| Record list |
--- BEGIN ---
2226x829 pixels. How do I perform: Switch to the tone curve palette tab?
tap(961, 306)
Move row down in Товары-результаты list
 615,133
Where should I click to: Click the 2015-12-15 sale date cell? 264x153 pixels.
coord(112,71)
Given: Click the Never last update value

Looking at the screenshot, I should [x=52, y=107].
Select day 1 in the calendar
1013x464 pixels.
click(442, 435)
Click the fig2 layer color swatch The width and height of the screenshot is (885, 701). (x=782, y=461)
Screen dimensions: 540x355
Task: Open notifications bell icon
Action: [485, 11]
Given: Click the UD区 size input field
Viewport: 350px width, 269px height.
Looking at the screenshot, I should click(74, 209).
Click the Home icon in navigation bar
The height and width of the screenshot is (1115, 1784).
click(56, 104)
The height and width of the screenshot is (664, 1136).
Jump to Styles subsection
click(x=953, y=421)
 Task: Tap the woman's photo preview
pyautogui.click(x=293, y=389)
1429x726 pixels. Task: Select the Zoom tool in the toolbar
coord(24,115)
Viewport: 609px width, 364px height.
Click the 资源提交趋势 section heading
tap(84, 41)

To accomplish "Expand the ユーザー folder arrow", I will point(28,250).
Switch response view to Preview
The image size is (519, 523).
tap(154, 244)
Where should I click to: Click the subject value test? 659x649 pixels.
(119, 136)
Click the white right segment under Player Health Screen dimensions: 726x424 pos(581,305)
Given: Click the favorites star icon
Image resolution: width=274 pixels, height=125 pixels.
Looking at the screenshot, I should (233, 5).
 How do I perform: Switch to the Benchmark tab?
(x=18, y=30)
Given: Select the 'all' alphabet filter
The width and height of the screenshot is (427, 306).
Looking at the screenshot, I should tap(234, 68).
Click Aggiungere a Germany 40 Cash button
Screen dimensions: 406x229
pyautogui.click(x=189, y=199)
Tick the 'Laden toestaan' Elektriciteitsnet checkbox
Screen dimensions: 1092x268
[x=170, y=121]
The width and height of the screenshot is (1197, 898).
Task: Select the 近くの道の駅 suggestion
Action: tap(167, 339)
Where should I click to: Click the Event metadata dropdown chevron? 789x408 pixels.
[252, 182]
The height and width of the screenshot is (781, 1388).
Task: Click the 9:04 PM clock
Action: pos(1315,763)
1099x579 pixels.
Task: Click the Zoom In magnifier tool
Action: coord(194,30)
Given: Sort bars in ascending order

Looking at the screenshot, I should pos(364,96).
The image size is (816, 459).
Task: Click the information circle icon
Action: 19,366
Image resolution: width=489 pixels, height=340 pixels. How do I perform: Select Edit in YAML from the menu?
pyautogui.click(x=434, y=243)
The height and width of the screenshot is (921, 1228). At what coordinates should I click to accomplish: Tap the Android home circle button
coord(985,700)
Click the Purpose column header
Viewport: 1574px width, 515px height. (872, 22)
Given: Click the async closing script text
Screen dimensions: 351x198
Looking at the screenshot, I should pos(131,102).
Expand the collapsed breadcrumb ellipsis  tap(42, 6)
--- END ---
| Instructions for the task |
Copy out the records word for word, beginning at the first line and ending with the line that contains "Action: [485, 11]", with that line included.

| The solution |
2226x829 pixels. How do I perform: Switch to the tone curve palette tab?
tap(961, 306)
Move row down in Товары-результаты list
 615,133
Where should I click to: Click the 2015-12-15 sale date cell? 264x153 pixels.
coord(112,71)
Given: Click the Never last update value

Looking at the screenshot, I should [x=52, y=107].
Select day 1 in the calendar
1013x464 pixels.
click(442, 435)
Click the fig2 layer color swatch The width and height of the screenshot is (885, 701). (x=782, y=461)
Screen dimensions: 540x355
Task: Open notifications bell icon
Action: [485, 11]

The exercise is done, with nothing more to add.